Sofia Coppola serves as lead producer for this American Zoetrope production of Andrew Durham’s feature film writing and directing debut, and it is a memorable one that is unlikely to leave a dry eye in the house. It had me in quiet tears by the end of this film adaptation of Alysia Abbott’s moving 2013 memoir of growing up in San Francisco with her widowed father just as gay pride was taking hold and the AIDS epidemic was on the horizon. This is not a sweeping panorama of what happened there in the 1970s and ’80s, but rather a personal coming-of-age story of the unconventional relationship between a gay single father and the daughter he must bring up alone after the tragic death of his wife.

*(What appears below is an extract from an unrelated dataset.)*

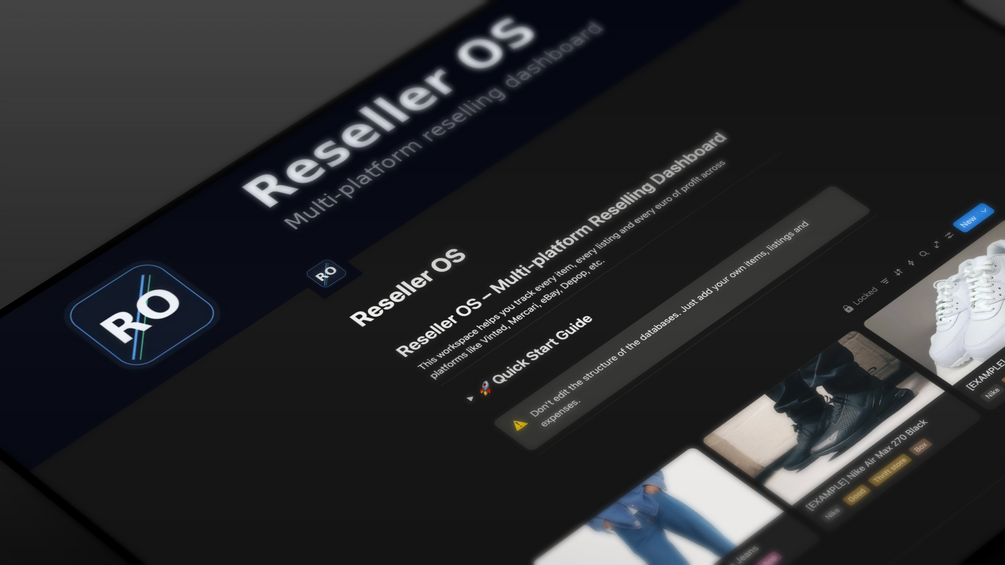Click the Quick Start Guide heading
The height and width of the screenshot is (565, 1005).
(x=542, y=349)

Although this is set at that time and in those circumstances, it is at its very big heart a universal story of family, love, staying true to who you are, and being there for each other when it counts the most.
The book and film are the account of Alysia, whose mother was killed in a car accident in the early ’70s and then moved with her father Steve (Scoot McNairy) to San Francisco circa 1974, where he could pursue his dreams of writing poetry and live out of the closet as a gay man. Of course some, including Alysia’s grandmother (Geena Davis), did not think this was naturally the best way to bring up a young child (played by Nessa Dougherty as the younger Alysia), and at times neither did Alysia, now without a mom, and whose new blended family consisted of a revolving door of her father’s boyfriends. But Steve was devoted to her and determined to make it all work. This is their story as a single dad tries to cope with bringing up a child alone, and that child tries to find her place in her “daddy’s” life, and a whole new world. Shielded from all of it on visits to her grandmother’s, and naturally inquisitive about everything, she is a charmer, no doubt.
At about the halfway point, the role is taken over by Jones as Alysia is now in high school, with friends of her own who make fun of her dad “liking men.” There are growing pains, even her own lashing out at her circumstance one day calling her father and then-boyfriend Charlie a gay slur as her dad leaves the room. Charlie (Adam Lambert) says, “Dumb high school friends might say things like that, but Alysia you know better, more than anybody.” Indeed she does, and the warm familial connection is what matters most, even as she plans to go off to college at NYU, forge her own life, and even spend a semester in France where she finds young love with a nice French boy. That’s all before she gets a devastating letter from Dad informing her he is sick, and it is “that disease that affects gay men” that she had heard was emerging. When Steve asks her to come home to help him through it, she has no choice. She has to be there for him as he was for her.
Much of the film largely is snapshots through time: a view of this father-daughter bond, one full of happiness and tragedy, frustration and understanding. Both actresses who share the role of Alysia at different ages, Jones and Dougherty, are excellent, with Dougherty a real find and truly irresistible as the young Alysia. McNairy is superb, particularly in a poignant heart-to-heart scene with his daughter as the ravages of AIDS start to catch up with him. The supporting cast also includes Cody Fern, very fine as Eddie, who lives in the loft with them, Maria Bakalova, who manages to make a real impression in a single scene set in the pharmacy, as does Lambert in his brief scenes as Charlie. Davis is, as always, a welcome presence, but her role is not substantial.
Producers are Coppola, Durham, Megan Carlson, Siena Oberman, Greg Lauritano and Laure Sudreau. It is an acquisition title at Sundance.